Dr. José Luiz Blaszak – Dando minha opinião e vendo a história do direito eleitoral, o que a gente vê na história das eleições? Às vezes havia nomes muito fortes na política e que estavam com problemas judiciais e inelegíveis, mesmo assim os partidos insistiam nas candidaturas, pois esses políticos são grandes puxadores de votos, quando chegar no tempo de mudar, ia ser trocado se não tivesse nada positivo. Porém, naquela época era de três meses o período de propaganda eleitoral, de julho a outubro. Agora é de 45 dias do registro até a eleição, a propaganda eleitoral passa a ser veiculado dia 16 de agosto, ninguém inicia dia (16) com a campanha pronta. Para você arriscar com um candidato inelegível com pouco tempo, o partido deve estar com um plano incrível. Tem que ter uma análise interna para saber se tem possibilidade de continuar com este nome ou substituir por outro.
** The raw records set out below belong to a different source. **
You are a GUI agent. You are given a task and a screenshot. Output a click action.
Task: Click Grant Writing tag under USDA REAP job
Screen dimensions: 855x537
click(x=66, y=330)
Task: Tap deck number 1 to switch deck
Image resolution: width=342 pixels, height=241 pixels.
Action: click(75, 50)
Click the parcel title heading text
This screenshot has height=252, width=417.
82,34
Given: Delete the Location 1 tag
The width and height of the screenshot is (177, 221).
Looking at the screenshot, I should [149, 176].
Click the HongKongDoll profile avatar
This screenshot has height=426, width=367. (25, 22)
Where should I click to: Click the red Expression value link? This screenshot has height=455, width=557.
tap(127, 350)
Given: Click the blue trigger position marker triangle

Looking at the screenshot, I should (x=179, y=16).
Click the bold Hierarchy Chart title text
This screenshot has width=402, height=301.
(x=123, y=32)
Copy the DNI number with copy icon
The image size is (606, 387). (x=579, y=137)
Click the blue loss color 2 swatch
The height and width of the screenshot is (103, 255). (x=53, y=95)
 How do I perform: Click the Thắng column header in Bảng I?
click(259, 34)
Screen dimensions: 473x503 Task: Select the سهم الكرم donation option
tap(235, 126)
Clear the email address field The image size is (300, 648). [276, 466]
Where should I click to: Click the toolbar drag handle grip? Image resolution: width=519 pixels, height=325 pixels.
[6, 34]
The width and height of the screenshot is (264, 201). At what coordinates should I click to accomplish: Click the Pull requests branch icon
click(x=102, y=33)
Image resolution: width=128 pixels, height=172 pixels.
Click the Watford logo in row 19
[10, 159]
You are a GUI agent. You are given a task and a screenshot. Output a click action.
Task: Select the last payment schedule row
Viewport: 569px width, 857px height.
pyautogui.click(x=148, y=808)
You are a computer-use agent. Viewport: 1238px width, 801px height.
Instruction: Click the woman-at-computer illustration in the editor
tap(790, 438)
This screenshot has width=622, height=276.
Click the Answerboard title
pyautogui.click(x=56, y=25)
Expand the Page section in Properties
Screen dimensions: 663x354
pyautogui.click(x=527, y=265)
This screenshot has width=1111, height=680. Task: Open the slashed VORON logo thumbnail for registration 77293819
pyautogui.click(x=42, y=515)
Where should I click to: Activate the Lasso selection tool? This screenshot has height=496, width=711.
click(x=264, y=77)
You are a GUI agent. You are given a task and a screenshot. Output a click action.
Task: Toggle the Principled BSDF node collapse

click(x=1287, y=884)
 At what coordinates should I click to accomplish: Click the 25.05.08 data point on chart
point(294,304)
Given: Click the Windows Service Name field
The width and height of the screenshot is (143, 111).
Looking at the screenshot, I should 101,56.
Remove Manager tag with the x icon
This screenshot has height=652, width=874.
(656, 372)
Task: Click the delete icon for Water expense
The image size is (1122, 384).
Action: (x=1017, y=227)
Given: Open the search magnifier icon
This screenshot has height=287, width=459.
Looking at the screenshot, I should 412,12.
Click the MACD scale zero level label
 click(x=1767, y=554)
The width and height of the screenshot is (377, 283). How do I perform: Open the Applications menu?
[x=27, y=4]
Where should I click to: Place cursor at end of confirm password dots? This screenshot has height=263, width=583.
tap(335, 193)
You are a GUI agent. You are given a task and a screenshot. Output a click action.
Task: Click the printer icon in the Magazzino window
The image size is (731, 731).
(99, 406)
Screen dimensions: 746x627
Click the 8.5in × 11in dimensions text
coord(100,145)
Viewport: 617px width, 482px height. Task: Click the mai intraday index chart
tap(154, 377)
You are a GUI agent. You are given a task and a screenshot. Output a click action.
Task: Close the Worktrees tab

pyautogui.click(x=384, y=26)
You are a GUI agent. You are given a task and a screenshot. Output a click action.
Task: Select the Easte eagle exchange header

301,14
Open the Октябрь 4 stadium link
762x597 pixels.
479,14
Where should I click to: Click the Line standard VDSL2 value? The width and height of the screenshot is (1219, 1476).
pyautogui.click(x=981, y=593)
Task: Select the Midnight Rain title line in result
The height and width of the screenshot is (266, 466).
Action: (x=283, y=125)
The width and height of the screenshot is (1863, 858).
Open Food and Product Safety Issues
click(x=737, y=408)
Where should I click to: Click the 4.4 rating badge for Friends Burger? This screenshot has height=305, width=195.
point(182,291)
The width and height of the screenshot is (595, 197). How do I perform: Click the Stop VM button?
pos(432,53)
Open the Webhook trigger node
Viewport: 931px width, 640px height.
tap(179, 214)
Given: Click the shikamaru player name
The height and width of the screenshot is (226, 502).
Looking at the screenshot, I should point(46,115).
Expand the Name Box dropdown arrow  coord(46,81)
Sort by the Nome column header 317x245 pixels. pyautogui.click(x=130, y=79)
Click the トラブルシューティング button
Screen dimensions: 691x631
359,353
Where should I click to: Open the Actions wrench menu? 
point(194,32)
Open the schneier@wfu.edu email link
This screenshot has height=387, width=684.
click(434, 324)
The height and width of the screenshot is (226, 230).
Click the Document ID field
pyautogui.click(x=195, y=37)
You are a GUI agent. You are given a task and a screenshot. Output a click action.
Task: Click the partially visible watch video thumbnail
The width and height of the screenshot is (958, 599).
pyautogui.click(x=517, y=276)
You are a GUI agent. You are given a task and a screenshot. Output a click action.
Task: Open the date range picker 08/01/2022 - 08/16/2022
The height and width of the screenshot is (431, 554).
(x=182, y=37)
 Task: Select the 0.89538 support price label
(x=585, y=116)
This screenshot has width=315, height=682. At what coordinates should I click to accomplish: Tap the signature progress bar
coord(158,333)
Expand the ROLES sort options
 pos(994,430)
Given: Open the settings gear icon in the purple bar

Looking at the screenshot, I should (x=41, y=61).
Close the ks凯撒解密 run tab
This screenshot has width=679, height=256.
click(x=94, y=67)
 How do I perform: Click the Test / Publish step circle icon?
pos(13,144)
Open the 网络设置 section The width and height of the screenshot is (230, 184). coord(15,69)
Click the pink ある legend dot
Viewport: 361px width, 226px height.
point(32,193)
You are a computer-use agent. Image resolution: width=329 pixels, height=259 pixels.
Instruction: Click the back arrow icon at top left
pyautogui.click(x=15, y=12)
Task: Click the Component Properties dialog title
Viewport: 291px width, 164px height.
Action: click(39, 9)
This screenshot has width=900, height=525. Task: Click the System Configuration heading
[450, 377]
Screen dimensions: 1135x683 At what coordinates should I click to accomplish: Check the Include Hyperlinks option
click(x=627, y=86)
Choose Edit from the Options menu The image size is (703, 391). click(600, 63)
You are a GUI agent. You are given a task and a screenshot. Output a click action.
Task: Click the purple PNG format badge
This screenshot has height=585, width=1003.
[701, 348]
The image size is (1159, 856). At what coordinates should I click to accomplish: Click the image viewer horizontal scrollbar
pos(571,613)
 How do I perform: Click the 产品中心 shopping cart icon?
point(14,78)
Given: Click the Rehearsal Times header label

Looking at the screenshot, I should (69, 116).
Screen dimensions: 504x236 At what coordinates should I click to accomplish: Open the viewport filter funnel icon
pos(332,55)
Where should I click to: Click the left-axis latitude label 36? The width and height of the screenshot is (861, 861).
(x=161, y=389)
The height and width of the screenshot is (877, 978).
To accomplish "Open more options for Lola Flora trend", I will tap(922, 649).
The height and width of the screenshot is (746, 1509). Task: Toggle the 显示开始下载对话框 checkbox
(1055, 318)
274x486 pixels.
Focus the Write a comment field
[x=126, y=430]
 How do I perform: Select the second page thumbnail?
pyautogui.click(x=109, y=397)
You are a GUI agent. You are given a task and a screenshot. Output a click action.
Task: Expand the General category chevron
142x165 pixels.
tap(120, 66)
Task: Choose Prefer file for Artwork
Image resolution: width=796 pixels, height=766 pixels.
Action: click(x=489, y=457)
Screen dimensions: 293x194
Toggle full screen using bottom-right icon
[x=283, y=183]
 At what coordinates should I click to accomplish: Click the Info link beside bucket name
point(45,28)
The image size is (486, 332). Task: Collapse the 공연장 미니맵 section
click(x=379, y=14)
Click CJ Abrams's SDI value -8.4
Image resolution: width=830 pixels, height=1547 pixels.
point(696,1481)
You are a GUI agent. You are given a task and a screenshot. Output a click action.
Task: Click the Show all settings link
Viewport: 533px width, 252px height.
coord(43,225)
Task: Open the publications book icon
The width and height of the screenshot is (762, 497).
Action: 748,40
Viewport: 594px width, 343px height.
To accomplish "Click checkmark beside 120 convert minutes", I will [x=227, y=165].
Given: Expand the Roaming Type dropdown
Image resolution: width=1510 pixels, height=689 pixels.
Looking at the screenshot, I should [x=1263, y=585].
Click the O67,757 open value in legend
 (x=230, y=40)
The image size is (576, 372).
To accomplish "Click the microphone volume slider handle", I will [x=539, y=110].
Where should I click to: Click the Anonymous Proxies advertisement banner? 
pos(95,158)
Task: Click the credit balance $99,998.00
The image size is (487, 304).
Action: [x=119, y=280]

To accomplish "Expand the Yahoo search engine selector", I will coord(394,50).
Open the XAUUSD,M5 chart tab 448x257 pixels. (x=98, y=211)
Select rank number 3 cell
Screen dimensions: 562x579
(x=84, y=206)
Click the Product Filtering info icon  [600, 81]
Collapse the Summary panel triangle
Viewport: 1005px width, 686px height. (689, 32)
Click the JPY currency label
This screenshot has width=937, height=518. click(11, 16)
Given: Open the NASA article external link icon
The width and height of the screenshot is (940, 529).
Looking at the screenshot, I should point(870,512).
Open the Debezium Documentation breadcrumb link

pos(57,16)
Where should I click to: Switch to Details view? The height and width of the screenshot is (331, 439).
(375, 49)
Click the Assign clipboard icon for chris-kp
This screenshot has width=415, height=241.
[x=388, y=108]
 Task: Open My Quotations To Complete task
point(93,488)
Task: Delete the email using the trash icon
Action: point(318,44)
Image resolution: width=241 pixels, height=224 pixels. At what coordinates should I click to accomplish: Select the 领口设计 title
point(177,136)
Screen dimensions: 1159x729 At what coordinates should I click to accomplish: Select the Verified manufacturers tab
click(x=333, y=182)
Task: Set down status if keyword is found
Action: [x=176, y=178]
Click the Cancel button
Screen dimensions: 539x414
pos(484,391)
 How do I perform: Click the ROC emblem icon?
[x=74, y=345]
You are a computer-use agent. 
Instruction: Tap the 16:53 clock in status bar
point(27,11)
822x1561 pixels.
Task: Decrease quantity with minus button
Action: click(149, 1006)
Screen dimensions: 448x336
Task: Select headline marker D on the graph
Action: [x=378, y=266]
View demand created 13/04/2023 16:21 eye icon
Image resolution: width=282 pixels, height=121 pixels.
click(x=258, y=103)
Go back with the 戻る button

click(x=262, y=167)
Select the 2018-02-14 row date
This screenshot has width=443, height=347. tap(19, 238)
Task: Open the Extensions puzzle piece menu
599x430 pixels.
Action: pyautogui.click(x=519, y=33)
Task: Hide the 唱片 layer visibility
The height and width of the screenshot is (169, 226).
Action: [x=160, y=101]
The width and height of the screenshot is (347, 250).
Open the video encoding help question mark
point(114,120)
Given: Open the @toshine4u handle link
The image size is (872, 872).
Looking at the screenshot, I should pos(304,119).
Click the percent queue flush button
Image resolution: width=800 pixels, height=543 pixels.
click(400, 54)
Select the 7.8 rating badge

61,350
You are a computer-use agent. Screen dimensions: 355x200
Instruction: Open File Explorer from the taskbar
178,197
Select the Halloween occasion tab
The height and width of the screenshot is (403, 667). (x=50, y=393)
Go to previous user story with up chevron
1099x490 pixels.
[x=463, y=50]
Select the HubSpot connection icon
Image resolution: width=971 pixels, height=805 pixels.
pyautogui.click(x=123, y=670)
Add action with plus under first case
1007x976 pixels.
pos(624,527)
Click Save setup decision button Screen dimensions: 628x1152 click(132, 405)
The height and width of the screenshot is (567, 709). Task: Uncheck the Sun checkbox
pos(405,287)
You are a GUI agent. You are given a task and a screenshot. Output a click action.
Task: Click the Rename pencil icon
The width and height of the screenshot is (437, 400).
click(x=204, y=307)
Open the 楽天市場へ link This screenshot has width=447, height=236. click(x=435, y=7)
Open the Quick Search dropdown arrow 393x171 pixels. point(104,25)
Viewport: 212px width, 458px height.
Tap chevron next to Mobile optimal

No meio deste vulcão político, eles não podem perder o embalo de uma campanha eleitoral, mesmo o candidato estando inelegível. Se eu fosse presidente de um partido, entregaria uma lista de nomes para o jurídico e diria: “Estes são os principais candidatos nossos, faça um levantamento para ver qual é a situação desses nomes”. Este é meu conselho porque não vai dar tempo de começar uma nova campanha e ter tempo para fazer o processo de substituição em 45 dias, é muito pouco tempo principalmente para os novos candidatos. Disputar com os nomes conhecidos é muito difícil. Ele tem que fazer uma supercampanha e também ser muito presente para ser reconhecido.
Circuito Mato Grosso – As novas mudanças anunciadas nesta semana pelo Supremo Tribunal Federal devem alterar em que as eleições 2018?
Dr. José Luiz Blaszak – O STF decidiu que é válida a aplicação do prazo de oito anos de inelegibilidade àqueles que foram condenados pela Justiça Eleitoral, por abuso de poder econômico ou político, anteriormente à edição da Lei Complementar (LC) 135/2010 (Lei da Ficha Limpa). Na prática, a decisão do STF vai barrar da disputa deste ano aqueles políticos condenados antes de 2010, cujo o número de anos da pena cumprida adiconados 8 anos de inelegibilidade ultrapasse o dia 15 de agosto de 2018. Na sessão da quinta-feira (1/3), os ministros (do STF) voltaram a analisar a situação daqueles políticos condenados antes de 2010.
Circuito Mato Grosso – E o ex-presidente Luiz Inácio Lula da Silva, o senhor acredita que ele poderá ser candidato?
Dr. José Luiz Blaszak – Na minha visão, a decisão não estará com o TSE. O Tribunal Superior Eleitoral terá uma situação fática a analisar, que fará um checklist, porque a decisão que contará mesmo virá da Justiça que estará julgando o crime. Se ele conseguir efeito suspensivo na Justiça que está julgando o crime ele certamente terá seu registro de candidatura deferido. São situações que decidirão se para ser candidato, Lula vai precisar de uma liminar suspendendo esta condenação ou pelo TRF-4, vindo ou pelo STJ, ou em outra medida pelo STF. Então, quando chegar 15 de agosto, para o TSE receber o registro de Lula tem que ter esta liminar. Não sabemos o que vem pela frente.